OGH: Der behauptete Missbrauch einer marktbeherrschenden Stellung wäre nur dann eine unlautere Handlung iSv § 1 Abs 1 Z 1 UWG, wenn er auf einer unvertretbaren Rechtsansicht beruhte. Das Rekursgericht hat diese Frage im Ergebnis in vertretbarer Weise verneint. Der klagende Verband stützt sich allein darauf, dass die Beklagte die Küchengeräte unter ihrem Einstandspreis verkauft habe (§ 5 Abs 1 Z 5 KartG). Das trifft zwar bei isolierter Betrachtung zu. Allerdings war der Erwerb der Geräte an den vorherigen Kauf anderer Ware geknüpft  („Treuepunkteaktion“). Hätte die Beklagte die Geräte unentgeltlich - also als Zugabe ieS - abgegeben, so hätte sie,  Marktbeherrschung vorausgesetzt, nur dann gegen das Verbot des Verkaufs unter dem Einstandspreis verstoßen, wenn der Wert der Zugabe den Preis der Hauptware unter deren Einstandspreis gedrückt hätte.
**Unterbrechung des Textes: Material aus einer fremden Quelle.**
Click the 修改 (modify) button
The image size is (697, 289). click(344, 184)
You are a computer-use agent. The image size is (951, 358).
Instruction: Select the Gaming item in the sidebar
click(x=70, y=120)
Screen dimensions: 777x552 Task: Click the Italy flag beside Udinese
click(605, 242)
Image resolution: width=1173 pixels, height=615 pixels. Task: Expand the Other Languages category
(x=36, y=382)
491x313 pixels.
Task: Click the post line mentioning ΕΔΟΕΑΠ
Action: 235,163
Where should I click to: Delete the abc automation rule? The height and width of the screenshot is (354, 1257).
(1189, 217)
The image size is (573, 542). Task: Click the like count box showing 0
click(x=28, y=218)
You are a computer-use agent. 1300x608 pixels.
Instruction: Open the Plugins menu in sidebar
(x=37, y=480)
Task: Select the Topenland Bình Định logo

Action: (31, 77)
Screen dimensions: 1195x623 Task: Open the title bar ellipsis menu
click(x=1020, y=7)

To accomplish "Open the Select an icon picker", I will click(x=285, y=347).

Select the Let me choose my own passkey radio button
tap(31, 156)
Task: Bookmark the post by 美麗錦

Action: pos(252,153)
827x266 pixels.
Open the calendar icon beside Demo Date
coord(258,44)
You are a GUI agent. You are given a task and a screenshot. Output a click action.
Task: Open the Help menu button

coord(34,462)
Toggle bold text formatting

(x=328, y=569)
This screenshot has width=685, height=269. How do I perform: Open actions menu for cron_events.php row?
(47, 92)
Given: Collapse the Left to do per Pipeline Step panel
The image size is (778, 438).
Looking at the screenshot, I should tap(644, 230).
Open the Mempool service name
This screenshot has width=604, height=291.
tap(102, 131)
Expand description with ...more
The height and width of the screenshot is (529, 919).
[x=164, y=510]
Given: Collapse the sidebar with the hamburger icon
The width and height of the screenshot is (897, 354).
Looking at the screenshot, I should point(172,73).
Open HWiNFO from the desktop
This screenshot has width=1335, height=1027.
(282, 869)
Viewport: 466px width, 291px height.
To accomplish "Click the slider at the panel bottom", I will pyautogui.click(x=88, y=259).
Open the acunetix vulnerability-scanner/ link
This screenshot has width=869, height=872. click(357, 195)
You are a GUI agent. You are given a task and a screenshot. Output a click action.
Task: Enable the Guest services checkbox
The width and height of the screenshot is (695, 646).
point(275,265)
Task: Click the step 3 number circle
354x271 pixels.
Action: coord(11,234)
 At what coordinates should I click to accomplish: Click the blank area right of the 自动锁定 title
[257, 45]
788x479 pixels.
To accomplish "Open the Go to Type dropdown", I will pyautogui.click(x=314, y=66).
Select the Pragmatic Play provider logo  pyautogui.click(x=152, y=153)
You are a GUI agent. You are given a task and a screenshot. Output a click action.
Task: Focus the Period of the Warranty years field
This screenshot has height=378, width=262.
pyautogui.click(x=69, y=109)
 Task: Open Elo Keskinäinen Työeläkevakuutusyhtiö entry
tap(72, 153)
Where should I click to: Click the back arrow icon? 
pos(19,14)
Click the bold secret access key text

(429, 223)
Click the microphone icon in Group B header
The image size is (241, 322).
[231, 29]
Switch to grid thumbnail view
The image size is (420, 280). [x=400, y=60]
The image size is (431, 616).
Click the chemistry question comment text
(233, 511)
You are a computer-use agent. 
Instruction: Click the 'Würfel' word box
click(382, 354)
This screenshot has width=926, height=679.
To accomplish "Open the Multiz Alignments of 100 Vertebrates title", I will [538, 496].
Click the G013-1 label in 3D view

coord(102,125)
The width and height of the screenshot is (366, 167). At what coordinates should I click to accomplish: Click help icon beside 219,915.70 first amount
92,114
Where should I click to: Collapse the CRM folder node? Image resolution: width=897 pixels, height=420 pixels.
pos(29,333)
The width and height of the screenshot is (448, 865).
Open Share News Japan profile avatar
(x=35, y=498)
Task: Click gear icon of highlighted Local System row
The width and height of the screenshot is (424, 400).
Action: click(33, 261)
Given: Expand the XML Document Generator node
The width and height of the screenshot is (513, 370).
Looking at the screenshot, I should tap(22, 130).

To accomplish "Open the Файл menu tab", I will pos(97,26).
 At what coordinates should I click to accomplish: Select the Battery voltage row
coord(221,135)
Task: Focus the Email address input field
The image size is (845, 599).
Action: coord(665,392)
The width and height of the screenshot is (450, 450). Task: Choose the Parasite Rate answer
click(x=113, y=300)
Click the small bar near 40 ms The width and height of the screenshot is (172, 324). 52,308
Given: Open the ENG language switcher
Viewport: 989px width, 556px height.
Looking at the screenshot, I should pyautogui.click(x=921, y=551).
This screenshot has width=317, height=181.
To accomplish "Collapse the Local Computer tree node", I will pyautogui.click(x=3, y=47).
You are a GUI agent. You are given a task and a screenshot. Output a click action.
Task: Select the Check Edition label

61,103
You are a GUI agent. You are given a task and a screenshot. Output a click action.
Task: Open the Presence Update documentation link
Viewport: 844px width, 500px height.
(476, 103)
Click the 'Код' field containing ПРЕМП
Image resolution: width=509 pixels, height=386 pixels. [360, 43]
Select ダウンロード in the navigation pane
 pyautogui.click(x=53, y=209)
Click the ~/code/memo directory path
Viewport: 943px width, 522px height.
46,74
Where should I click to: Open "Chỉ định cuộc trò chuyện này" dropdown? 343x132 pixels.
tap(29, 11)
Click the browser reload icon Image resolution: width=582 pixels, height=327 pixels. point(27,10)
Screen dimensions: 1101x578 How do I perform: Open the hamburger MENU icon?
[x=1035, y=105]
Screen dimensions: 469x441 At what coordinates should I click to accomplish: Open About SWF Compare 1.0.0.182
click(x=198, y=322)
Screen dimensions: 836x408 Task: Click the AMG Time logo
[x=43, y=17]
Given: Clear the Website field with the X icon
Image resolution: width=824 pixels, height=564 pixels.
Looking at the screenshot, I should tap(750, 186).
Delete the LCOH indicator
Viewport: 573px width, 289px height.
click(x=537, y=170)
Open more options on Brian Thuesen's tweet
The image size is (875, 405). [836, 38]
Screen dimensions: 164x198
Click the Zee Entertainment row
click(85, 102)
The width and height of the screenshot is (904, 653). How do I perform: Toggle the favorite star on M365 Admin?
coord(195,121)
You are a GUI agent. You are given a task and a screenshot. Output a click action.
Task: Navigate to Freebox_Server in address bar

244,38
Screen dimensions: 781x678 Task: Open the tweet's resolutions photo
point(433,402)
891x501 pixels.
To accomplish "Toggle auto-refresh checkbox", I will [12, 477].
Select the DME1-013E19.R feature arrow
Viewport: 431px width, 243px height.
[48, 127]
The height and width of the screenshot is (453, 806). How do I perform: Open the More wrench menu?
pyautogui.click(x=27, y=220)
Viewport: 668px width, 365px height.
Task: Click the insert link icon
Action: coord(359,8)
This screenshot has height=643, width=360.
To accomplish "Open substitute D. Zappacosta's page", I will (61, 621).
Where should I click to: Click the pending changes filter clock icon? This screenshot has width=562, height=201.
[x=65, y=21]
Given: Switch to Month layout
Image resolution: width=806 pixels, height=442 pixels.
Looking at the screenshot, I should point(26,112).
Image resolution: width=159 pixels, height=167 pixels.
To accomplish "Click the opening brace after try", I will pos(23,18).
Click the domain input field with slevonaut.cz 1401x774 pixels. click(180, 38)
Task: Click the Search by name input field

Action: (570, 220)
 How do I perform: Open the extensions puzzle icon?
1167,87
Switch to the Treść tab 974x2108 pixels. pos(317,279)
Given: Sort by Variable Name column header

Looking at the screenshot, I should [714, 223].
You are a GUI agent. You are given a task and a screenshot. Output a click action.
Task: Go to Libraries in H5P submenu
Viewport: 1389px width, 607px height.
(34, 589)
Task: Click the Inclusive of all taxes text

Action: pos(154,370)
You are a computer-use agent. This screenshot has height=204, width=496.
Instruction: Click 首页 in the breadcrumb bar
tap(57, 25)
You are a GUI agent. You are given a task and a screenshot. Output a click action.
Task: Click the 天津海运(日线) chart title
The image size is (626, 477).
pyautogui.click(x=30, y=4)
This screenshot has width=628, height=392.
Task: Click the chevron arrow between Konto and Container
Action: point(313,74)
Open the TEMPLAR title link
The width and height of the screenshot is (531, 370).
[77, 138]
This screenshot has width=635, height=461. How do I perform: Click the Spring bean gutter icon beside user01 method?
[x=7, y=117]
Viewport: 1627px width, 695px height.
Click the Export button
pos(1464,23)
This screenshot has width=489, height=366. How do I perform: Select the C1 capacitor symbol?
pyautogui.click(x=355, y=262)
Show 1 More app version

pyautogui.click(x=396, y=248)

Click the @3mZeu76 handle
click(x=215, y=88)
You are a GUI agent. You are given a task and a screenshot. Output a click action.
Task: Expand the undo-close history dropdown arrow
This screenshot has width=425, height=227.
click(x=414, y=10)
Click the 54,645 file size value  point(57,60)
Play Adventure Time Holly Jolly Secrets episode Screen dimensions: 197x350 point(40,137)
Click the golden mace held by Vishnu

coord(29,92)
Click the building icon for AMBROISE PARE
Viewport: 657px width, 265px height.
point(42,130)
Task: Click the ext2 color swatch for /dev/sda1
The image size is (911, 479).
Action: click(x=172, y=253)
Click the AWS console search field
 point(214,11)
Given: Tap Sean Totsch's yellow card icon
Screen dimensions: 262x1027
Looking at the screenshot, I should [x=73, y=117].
Damit konnte die Beklagte in vertretbarer Weise annehmen, dass eine solche Gesamtbetrachtung auch dann anzustellen ist, wenn die Nebenware zwar nicht unentgeltlich, aber (bei isolierter Betrachtung) unter ihrem Einstandspreis abgegeben wird. Ein Verstoß gegen § 5 Abs 1 Z 5 KartG läge nach dieser Auffassung nur vor, wenn die Unterdeckung bei der Nebenware nicht durch die Gewinnspanne bei der Hauptware ausgeglichen würde. Dass dies hier zugetroffen hätte, hat der klagende Verband nicht behauptet. Ob aus anderen Gründen ein - lauterkeitsrechtlich relevanter - Verstoß gegen das Verbot des Missbrauchs einer marktbeherrschenden Stellung vorliegen könnte, ist mangels entsprechenden Vorbringens nicht zu entscheiden.